La particolarità di questa metodica, applicata nella terapia intensiva cardiochirurgica, è che permette di donare organi non solo in caso di morte cerebrale, quando è il cervello a non dare più segnali dopo un tempo di osservazione di sei ore, ma anche, grazie alla legge che norma i casi a cuore fermo, quando l’elettrocardiogramma è piatto per un tempo massimo di 20 minuti.
Quando all’ospedale di Varese si è presentato il caso, sono stati allertati i colleghi di Niguarda che sono venuti a Varese per seguire le fasi di preparazione e valutazione. Alla fine dei 20 minuti, è stata riattivata la circolazione extra corporea con il team delle sale operatorie che hanno rivascolarizzato cuore e tessuti. Così il cuore è ripartito, il personale ha monitorato la situazione per alcune ore, poi, con l’assenso cardiochirurughi Niguarda, lo ha fermato nuovamente così da permettere il prelievo e il trasporto a Niguarda dove è stato trapiantato su un paziente in attesa.
La complessa organizzazione del prelievo è stata gestita dal Responsabile del Programma Regionale di donazione organi e tessuti, Marco Sacchi, che grazie alla sinergia con AREU è oggi in grado di rivestire un ruolo operativo a supporto dei processi di donazione complessi.
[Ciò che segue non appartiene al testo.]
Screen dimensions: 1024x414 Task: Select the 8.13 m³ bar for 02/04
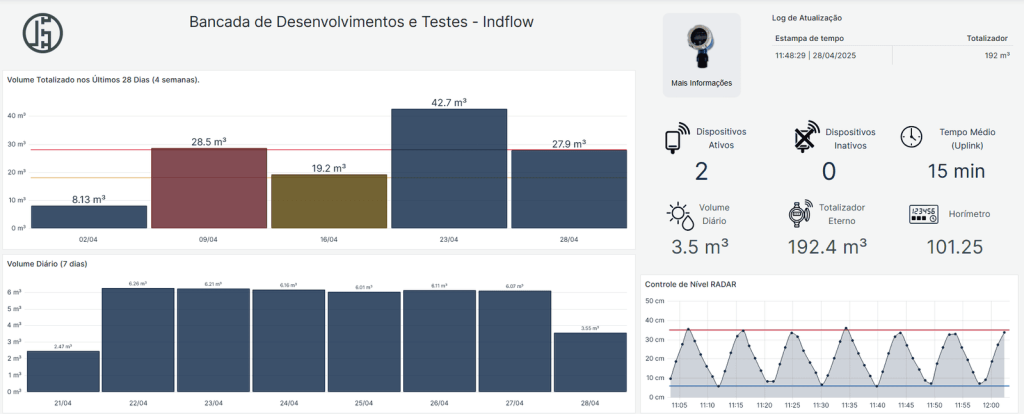[89, 216]
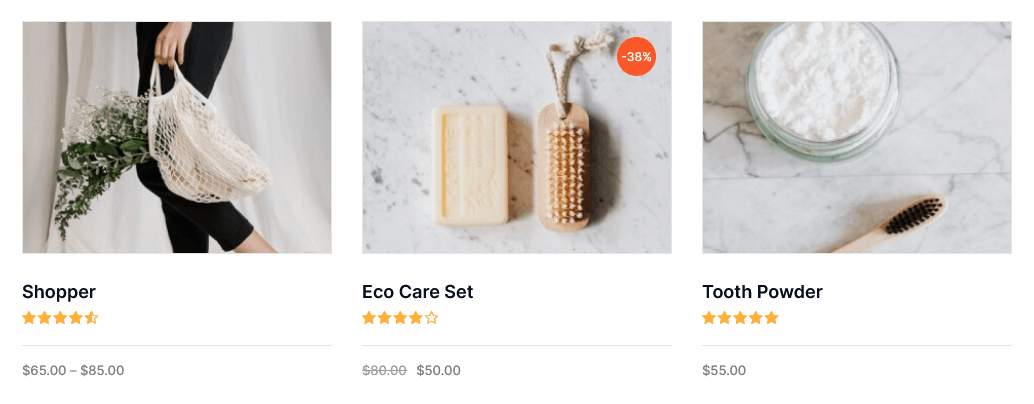Click the third star under Eco Care Set
1034x404 pixels.
coord(400,318)
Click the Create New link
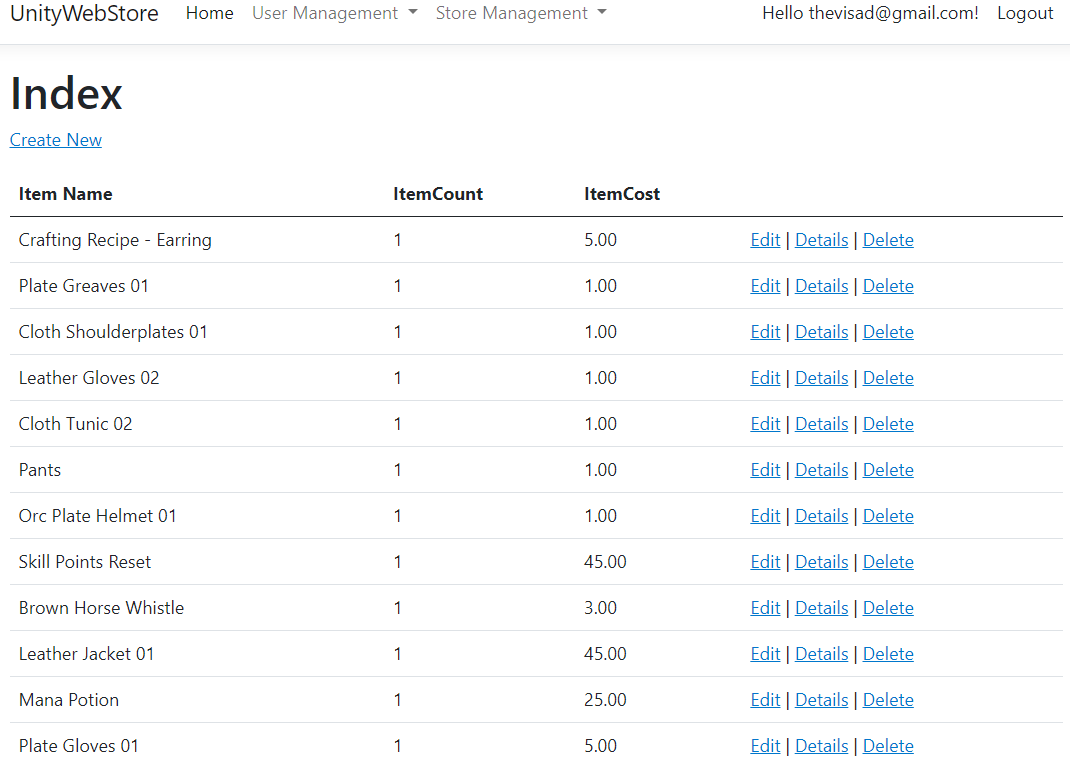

«Questo risultato – ha detto l’assessore regionale al Welfare, Guido Bertolaso – consentirà di aumentare il numero dei potenziali donatori ed è stato possibile certamente grazie alla capacità di tutti gli operatori coinvolti di agire in sinergia con professionalità e umanità per il bene dei malati. Ma soprattutto grazie alla solidarietà dei familiari del donatore, manifestata attraverso il gesto del dono, nel rispetto della volontà espressa in vita dal proprio caro. La donazione e il trapianto di organi e tessuti stanno crescendo in Lombardia grazie alle azioni di miglioramento adottate nelle strutture sanitarie».